Combined town and school

2015-16 approved: $115.2 million

2016-17 proposed: $120.7 million

Increase: $5.5 million, or 4.8 percent

Current tax rate: 45.57 mills

Proposed tax rate: 47.56 mills

Increase: 1.99 mills, or 4.4 percent

Next: Officials will meet July 25 to set the budget.

 

NAUGATUCK — Just 10 residents attended a hearing on the proposed $120.7 million budget Thursday night at Naugatuck High School, and only four of them spoke.

One said he believes there are too many government employees in town and three others questioned why, after taxpayers overwhelmingly rejected the initial budget proposals at a referendum last week, did officials actually increase spending.

Matt Katra, the Republican registrar of voters, questioned why and whether it was even legal for the borough to increase spending when voters rejected the budget.

“Ninety-seven percent of people said the spending was too high, so how can you increase spending?” he asked.

Officials simply said it was not illegal because their charge is to do what is fiscally responsible for the borough.
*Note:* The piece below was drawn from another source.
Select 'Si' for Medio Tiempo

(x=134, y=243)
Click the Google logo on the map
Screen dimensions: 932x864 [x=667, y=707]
They also noted that due to new revenue projections, the tax rate will actually be significantly lower than it would have been before the referendum defeat.
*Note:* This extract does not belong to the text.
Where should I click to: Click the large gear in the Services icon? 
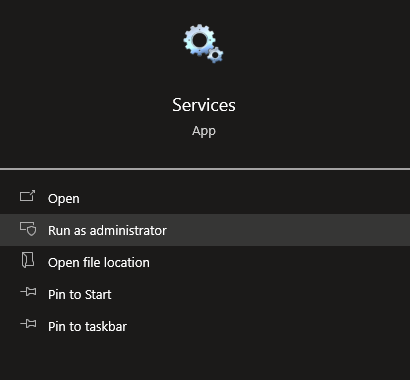[x=199, y=40]
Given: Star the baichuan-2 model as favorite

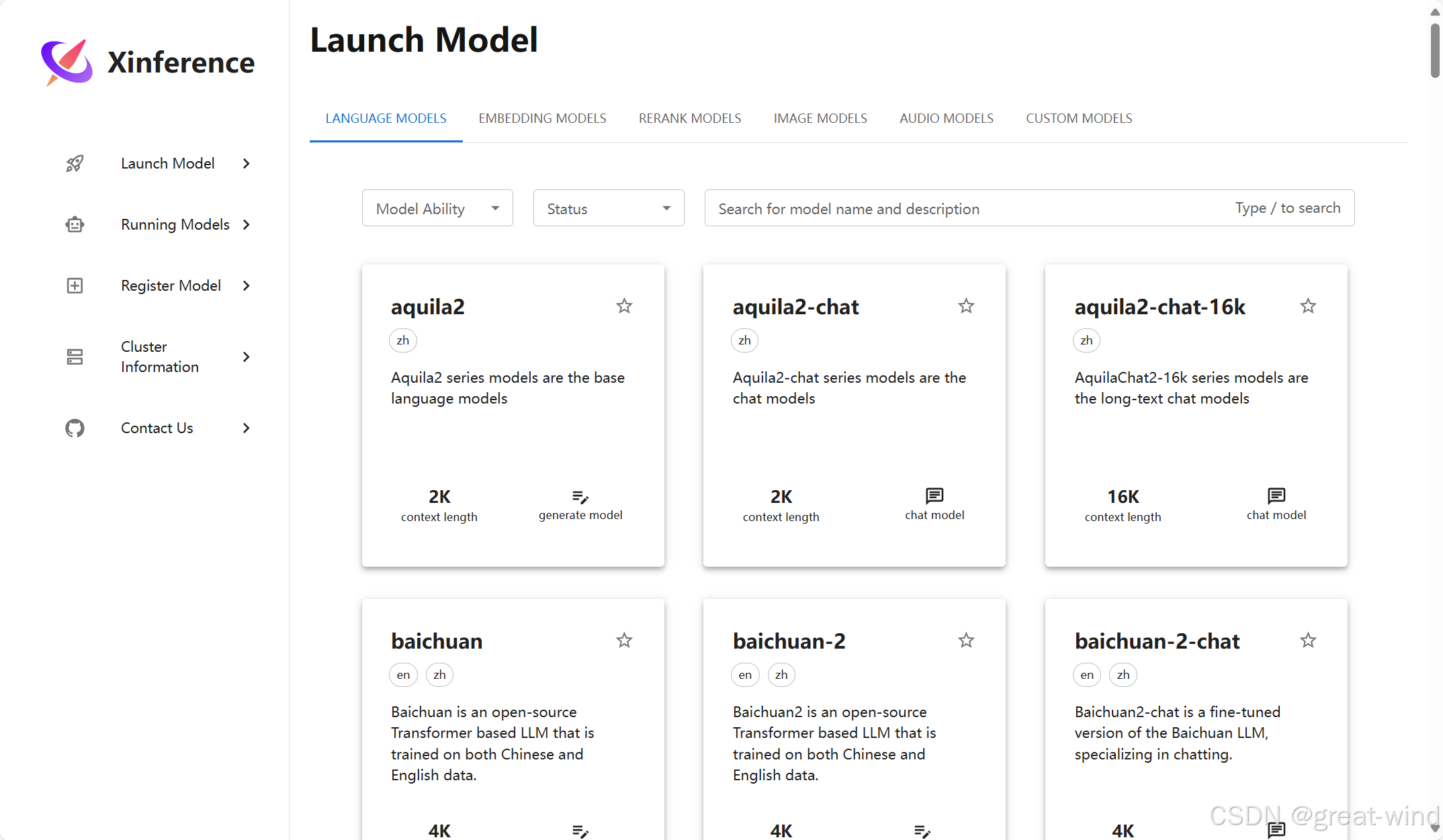Looking at the screenshot, I should (x=966, y=641).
Officials told a reporter after the meeting that there were some expenditures they didn’t realize were going to be in the budget when they first adopted it in May. For example, in order for Mayor N. Warren “Pete” Hess to find a way to increase revenue projections within the budget, he needed to negotiate with Veolia Water North America, the company that oversees the borough’s wastewater treatment plant. The end result of that negotiation is that Naugatuck believes it will receive $2.2 million more in revenue from its profit-sharing plan with Veolia than it had originally anticipated.

However, as part of the negotiation, Naugatuck had to agree to take on some additional expenditures at the treatment plant. The borough had to agree to pay, from this budget, $350,000 toward incinerator upgrades and $285,000 for efforts to reduce phosphorous from the effluent.

Additional costs include: increased insurance costs, $52,000; a new part-time position for the assessor’s office, $19,000; money for new police vehicles, $22,000; additional costs for borough employees to enforce ordinances, such as the blight ordinance, $15,000.

Officials said some of those positions should have been put into the original budget and were now added because of the revenue increase.

All told, those line items equal $743,000, which accounts for what was added from the last budget proposal to the current.

The new tax rate proposal of 47.56 mills is down 2.13 mills from the last proposal. The new rate still represents a 1.99-mill increase over the 2015-16 fiscal year rate.

A mill equals $1 for every $1,000 of assessed property value. A resident with a home appraised at $200,000, which would be assessed at 70 percent, or $140,000, would pay $6,658 in property taxes, $279 more than last year. The previous proposed tax rate that failed would have forced that homeowner to pay $581 more than last year.